3) Amerika, Afganistan ve Irak’ı işgal etmede beklenmeyen bir rahatlık görüp cesaretlenerek, kendi ölçüleri ve tasarımı doğrultusunda Müslüman dünyanın yeniden şekillendirilmesi hakkında açıkça konuşmaya başladı. Devletin birliğini sarsacak ve zayıflatacak olan federal veya desentralist (merkezi yetki dağılımlı) varlıklar ile müslümanların topraklarını parselleme planlarını icra etmeye başladı. Afganistan ve Irak’ta meydana gelenler, bunu kanıtlamaktadır. Ayrıca güvenliğin korunması, terörizm ile mücadele, kadın hakları ve eğitim müfredatından “aşırı” fikirlerin çıkarılması bahaneleriyle, Arap Yarımadası’ndaki politikacılar tarafından yapılan konuşmalar, bunun için yola kaldırım döşemektedir.

4) İslam topraklarındaki yöneticiler, Ümmetin işlerine, Amerika’nın kontrolü altında ve onun ellerindeki çözümlerin %99’unu koyarak önem verdiler. Amerika onları planlarla, düşmanın menfaatlerine en üst düzeyde hizmet etmeleri için meşgul etti. Filistin’den başlanırsa; 1967’de işgal edilen diğer toprakların verilmesinin yanında Tenet, Mitchell planları ve şimdi de ‘Yol Haritası’ var. Sonra Kıbrıs ve Annan Planı, Güney Sudan ve Mişakus Protokolü, sonra Keşmir ve Birleşmiş Milletler kararları var. Hatta öyle bir noktaya geldi ki, Amerika Rusya ile Çeçenistan’a ilişkin konuları çalışmaktadır. Tüm bunlardan sonra Orta Asya, Kafkasya sonra Afganistan ve Irak’ın işgalinin ardından Arap Yarımadası ve Körfez var.

5) Diğer devletler, Amerika’nın yolu üzerinde durmak ve onu devletlerarası sahneden kovmak ve dünyayı onun şerrinden kurtarmak için oldukça zayıftırlar. Bu, aşağıdaki sebepler nedeniyledir:

a) Fransa, Almanya ve Rusya gibi diğer etkin devletler, Amerika ile aynı kapitalist ideolojiyi taşımaktadırlar. Bu ideoloji, her ne kadar kişisel menfaatler üzerine kurulu ferdiyetçi bir ideoloji olsa da, bununla beraber kuvvet kullanımı yanında pragmatizm ve uzlaşmacı çözümleri de kabul etmektedir. Amerika’nın Irak’a karşı saldırısını gerçekleştirmesinden ve yapmak istediği düzenlemeleri tamamlamasından sonra, bu devletlerin bu durumu pragmatik olarak görmeye başlamasının sebebi budur.

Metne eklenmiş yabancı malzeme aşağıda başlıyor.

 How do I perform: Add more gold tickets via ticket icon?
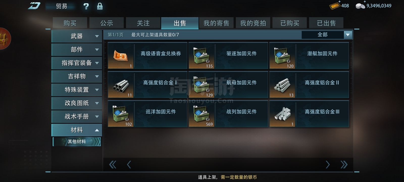pos(335,5)
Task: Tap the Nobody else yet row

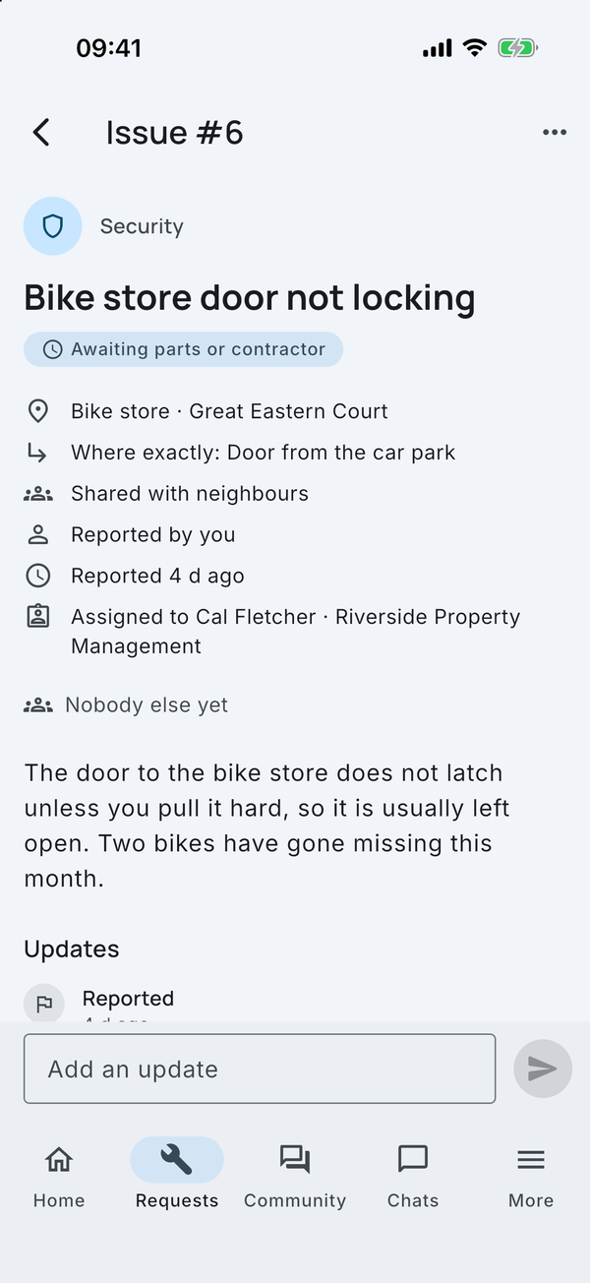Action: pyautogui.click(x=126, y=704)
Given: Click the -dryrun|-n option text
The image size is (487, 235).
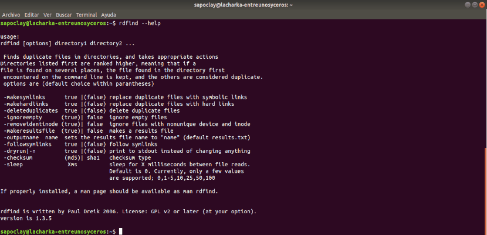Looking at the screenshot, I should pos(20,151).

Dolayısıyla vakıanın muhasebesini yaparak, önceleri Amerika’nın Irak’a karşı saldırıya geçmesinin devletlerarası kanuna aykırı olduğu çığlıkları atmalarından sonra sonuçlara bakarak, Amerika’ya daha yakın bir çizgi izlemeye başladılar.

Bu devletler arasında çatışma beklenmemesinin ve Amerika’nın kemikler kırmayı çoğaltacak olmasının sebebi işte budur!

b) Çin, devletlerarası bir zihniyetten çok yerel bir zihniyetten yoğun olarak etkilenen farklı bir ideoloji taşımaktadır. Bunun sebebi, onlar için bir numaralı endişenin; dünyaya musallat olmuş Amerika’nın şerleri değil, bünyelerinin güvenliği olmasıdır. Onlar ideolojilerini, devletlerarası işler ve devletlerarası siyasete ilişkin bir endişe ile birleştirmedikleri sürece, Amerika’yı devletlerarası sahneden kovacak hareketlerde bulunmaları onlardan beklenmez. Tahmin edilebilir gelecekte de buna işaret eden hiçbir şey yoktur.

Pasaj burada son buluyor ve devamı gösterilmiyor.